MaryEllen Linnehan is a matrimonial attorney specializing in Collaborative Law and Divorce Mediation with offices in Mount Kisco, NY and New York City. As a collaborative attorney and divorce mediator, she helps her clients achieve comprehensive out-of-court settlements that meet the needs of the entire family. She has found that most divorcing couples prefer to work in the safe, respectful environment the Collaborative and Mediation processes provide, so that they can focus on the issues that matter most to them and their families. “Most people don’t want to go to court,” says MaryEllen. “They don’t want to spend the time and money, and deal with the hostility, that litigation involves. I offer them an excellent alternative.”
Both the Collaborative Divorce and Mediation processes help couples to:
- Deal with immediate and long-term financial and co-parenting concerns
- Focus on what matters to each spouse
- Keep the children front and center
- Work together to make decisions tailored to the needs of all family members
MaryEllen understands how difficult and painful the decision is to divorce. What she asks her clients is how they want to do it. One way or another, they will end up with a divorce. “Everyone wants to protect their children, ensure financial stability, and preserve assets,” she says. “Many couples want to stay amicable for the sake of the kids. What’s the best way to do all that?” How can couples structure their divorce so that each of them and their family can thrive in the future? “I tell my clients that their choice of process plays a significant role in how they and their kids experience divorce, and how they come out on the other side,” MaryEllen says. “Down the road, when your kids are sitting around in college dorm rooms talking about their lives, what do you want their divorce story to be?”

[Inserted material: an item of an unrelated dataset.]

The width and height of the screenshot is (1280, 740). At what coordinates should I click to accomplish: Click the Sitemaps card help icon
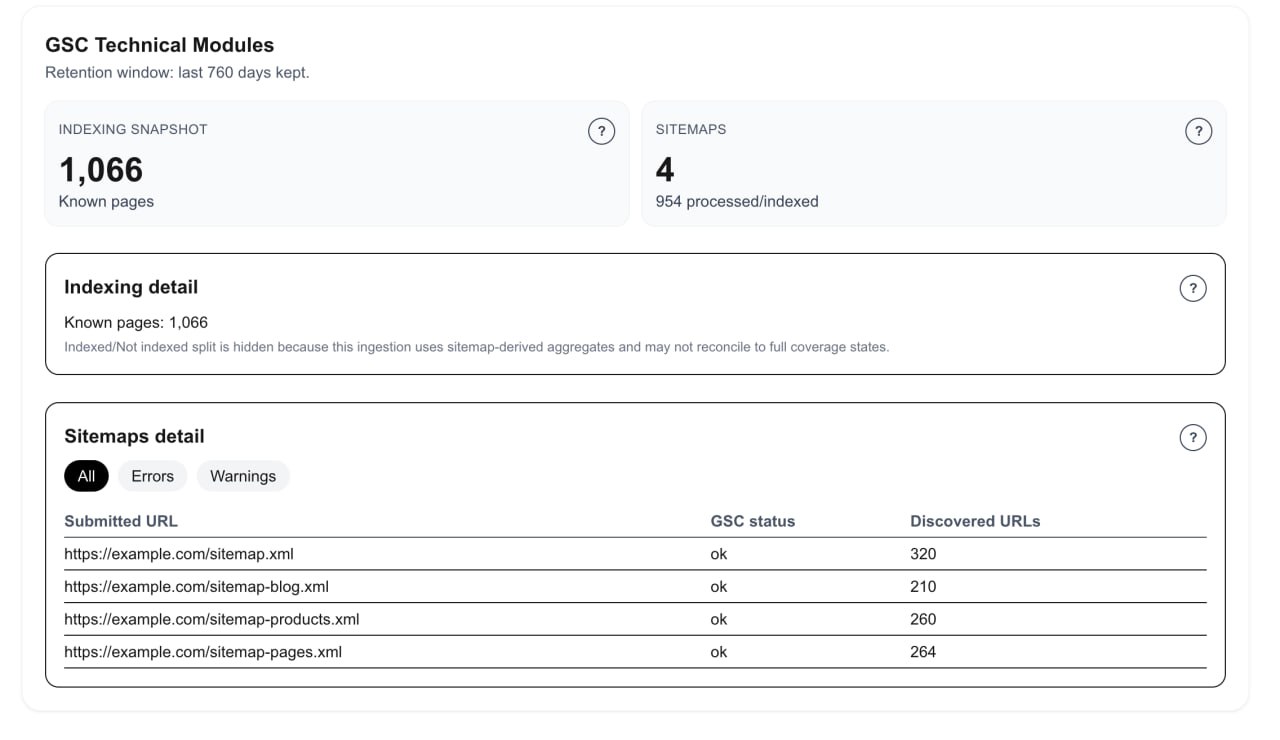click(x=1198, y=131)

MaryEllen asks her clients to consider these questions when choosing a divorce process:
- Can I work together with my spouse to find common ground?

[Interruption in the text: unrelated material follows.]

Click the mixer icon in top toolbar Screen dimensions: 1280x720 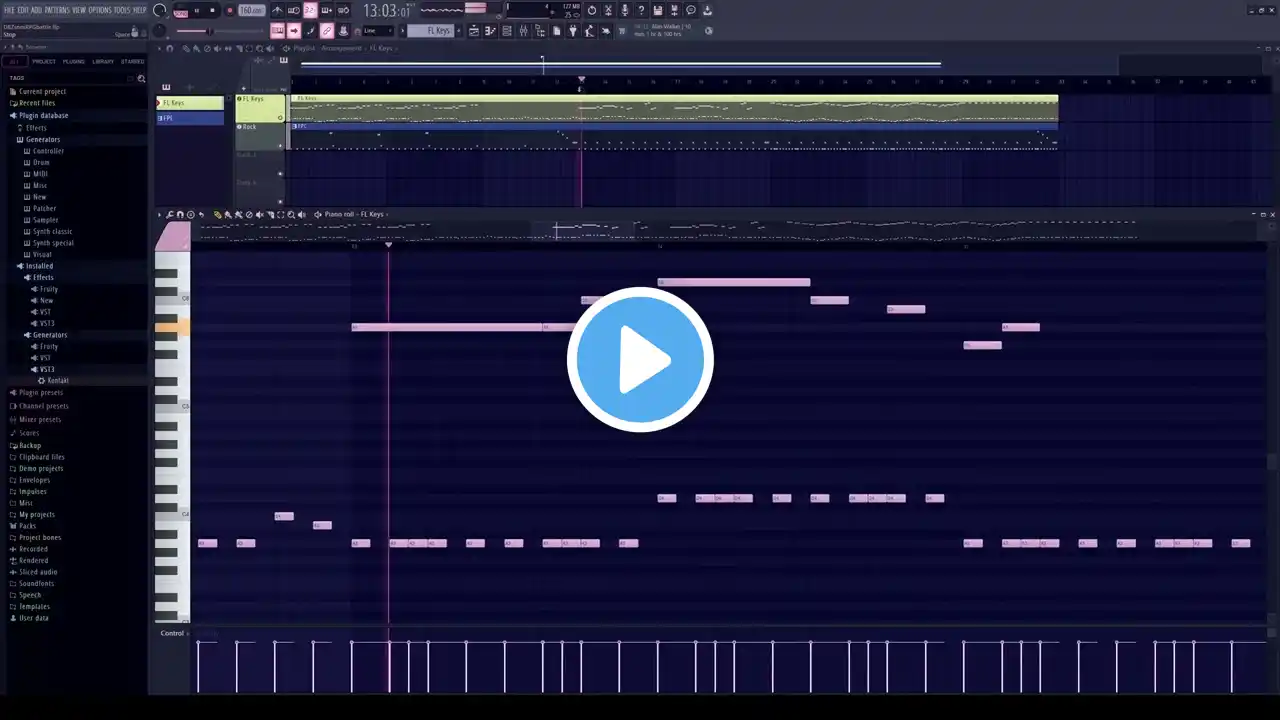(523, 31)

- Am I willing to listen and try to understand my spouse, even if I don’t agree?
- Can I be flexible in considering different resolutions to the same issue?
- Do I want my divorce to be conducted respectfully and end in a place of mutual dignity and decency?
If these questions describe the respectful, cooperative environment couples want, then either the Mediation or Collaborative Divorce process is a good choice. While divorce isn’t easy, it’s usually much better for spouses and their families to take the time and energy to reach a balanced settlement rather than fight it out in court.
Couples choosing the Mediation process work together with MaryEllen to unravel the financial and parenting issues and find common ground for moving forward. In the Collaborative Process, MaryEllen represents one spouse and works with a team of professionals: the other spouse’s collaborative attorney, a divorce family specialist to help with co-parenting and communication issues, and a neutral financial specialist. “I discuss with potential clients which process fits them and their family best,” MaryEllen says. “Both processes keep clients out of court and working together with support and guidance, which is the important piece.”
MaryEllen advises her clients that what matters most in arriving at a balanced agreement that works for everyone is their commitment to authentic, meaningful discussions. Even if the going gets tough, the key to putting the pieces together is their commitment to working together. MaryEllen brings compassion and decency to her work with those in conflict. She says, “I understand that my client and their spouse are going through a difficult time. But there is a future life waiting for them, a life with happiness and meaning. My job is to help them find that life in the best way possible.”